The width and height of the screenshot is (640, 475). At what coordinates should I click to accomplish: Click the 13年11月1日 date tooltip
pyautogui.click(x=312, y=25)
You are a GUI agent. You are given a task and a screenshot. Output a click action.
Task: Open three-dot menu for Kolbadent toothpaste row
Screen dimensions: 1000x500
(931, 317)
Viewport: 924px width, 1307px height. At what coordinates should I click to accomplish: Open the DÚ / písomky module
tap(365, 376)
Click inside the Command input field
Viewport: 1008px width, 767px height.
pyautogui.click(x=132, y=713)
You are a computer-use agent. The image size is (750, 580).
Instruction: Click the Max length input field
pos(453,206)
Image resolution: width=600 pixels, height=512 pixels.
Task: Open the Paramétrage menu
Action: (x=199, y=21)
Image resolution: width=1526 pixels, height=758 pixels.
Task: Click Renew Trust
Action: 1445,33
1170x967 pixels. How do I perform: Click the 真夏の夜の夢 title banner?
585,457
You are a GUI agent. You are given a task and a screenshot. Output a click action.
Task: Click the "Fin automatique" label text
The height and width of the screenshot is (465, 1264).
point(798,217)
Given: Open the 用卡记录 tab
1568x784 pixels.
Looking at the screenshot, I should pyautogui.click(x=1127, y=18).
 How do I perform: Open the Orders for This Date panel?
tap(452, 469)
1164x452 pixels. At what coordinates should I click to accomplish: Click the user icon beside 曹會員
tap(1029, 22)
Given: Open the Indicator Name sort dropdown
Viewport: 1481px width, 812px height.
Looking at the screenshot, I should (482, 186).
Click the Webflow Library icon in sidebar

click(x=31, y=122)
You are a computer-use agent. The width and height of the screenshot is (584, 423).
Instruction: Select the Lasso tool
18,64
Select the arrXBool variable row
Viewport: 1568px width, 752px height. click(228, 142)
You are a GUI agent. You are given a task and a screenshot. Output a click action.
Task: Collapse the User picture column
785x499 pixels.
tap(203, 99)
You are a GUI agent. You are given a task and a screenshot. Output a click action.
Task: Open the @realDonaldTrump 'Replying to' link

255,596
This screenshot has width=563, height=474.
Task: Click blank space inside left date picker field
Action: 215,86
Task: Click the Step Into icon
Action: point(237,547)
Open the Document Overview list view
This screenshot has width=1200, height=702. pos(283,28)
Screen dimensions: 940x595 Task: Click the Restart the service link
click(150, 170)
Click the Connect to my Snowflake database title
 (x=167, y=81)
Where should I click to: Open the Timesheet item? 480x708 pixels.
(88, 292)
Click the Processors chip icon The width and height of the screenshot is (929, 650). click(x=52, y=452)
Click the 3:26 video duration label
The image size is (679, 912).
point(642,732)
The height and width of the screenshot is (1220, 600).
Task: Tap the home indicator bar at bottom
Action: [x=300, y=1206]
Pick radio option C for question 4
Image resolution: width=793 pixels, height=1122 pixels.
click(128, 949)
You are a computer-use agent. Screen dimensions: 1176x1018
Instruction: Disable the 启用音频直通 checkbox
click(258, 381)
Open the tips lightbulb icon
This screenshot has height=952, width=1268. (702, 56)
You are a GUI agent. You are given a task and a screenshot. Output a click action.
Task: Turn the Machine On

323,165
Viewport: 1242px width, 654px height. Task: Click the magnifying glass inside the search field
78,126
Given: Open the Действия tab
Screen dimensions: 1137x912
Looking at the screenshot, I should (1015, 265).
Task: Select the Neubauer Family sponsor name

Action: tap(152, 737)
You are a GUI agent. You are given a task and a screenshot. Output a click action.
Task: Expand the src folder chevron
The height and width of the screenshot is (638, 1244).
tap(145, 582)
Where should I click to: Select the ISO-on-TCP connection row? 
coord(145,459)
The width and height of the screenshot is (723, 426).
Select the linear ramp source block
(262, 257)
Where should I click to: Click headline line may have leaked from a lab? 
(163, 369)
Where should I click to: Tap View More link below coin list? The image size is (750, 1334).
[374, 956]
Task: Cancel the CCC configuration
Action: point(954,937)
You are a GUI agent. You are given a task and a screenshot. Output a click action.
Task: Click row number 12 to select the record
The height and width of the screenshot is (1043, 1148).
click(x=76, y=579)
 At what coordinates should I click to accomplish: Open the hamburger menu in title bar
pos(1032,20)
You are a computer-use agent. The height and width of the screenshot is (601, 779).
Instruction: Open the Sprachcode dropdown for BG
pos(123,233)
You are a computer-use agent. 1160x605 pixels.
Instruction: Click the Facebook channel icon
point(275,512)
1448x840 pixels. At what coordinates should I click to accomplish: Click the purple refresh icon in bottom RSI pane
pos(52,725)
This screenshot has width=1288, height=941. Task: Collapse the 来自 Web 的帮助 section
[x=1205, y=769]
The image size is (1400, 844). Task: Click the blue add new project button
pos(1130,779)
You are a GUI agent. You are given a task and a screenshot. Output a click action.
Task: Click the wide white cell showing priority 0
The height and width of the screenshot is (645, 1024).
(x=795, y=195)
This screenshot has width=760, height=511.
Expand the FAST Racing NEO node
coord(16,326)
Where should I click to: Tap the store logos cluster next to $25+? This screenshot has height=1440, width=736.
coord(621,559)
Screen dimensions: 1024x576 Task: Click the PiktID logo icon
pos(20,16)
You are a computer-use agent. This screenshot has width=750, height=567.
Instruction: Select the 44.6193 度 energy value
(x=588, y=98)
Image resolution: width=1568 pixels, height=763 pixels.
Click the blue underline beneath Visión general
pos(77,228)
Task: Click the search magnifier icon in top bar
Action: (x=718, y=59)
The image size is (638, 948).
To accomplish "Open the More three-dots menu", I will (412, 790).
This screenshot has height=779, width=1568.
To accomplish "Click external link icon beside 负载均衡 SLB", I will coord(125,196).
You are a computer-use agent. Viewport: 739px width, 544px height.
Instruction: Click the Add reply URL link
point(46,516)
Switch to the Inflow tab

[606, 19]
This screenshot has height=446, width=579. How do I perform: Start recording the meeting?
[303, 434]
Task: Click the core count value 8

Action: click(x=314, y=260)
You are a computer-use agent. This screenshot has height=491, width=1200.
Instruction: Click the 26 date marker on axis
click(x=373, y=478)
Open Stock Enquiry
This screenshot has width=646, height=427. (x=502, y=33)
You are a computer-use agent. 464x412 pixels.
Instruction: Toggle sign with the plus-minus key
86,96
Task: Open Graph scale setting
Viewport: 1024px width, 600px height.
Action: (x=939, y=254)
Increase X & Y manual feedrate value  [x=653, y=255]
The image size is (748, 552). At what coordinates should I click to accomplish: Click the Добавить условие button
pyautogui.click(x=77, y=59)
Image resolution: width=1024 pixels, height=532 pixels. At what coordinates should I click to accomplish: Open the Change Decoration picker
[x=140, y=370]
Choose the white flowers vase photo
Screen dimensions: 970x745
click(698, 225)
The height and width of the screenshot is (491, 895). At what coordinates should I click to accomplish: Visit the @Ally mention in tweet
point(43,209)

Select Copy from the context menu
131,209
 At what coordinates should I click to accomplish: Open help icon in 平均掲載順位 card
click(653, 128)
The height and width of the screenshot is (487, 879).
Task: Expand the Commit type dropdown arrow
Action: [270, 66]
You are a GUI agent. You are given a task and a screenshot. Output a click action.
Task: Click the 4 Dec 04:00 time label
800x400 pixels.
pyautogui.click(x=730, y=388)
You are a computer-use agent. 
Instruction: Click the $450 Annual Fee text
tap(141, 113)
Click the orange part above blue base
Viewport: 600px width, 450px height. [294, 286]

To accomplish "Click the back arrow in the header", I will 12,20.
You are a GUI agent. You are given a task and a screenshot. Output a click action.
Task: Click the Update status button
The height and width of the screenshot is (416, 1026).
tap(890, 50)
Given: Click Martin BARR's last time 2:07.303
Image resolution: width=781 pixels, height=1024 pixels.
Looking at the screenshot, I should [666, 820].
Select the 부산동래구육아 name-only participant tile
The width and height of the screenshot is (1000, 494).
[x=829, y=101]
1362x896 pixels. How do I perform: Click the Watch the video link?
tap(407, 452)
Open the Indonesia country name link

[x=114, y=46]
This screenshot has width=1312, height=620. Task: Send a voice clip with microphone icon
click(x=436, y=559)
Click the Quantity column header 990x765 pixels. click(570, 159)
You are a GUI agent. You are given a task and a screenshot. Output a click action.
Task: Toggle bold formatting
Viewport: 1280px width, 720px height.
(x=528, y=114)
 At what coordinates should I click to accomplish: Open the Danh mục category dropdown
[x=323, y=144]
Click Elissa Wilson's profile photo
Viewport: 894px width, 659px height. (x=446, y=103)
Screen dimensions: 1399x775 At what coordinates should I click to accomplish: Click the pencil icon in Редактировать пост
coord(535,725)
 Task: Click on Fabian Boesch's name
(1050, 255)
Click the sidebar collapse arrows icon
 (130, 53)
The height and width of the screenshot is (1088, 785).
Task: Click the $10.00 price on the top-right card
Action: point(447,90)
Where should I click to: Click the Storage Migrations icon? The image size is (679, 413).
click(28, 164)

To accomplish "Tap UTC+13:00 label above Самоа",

▶ _Problem requirements_
Once every line above has been checked for the string "header", give the number of matching lines and nothing more.

▶ _Expected answer_
2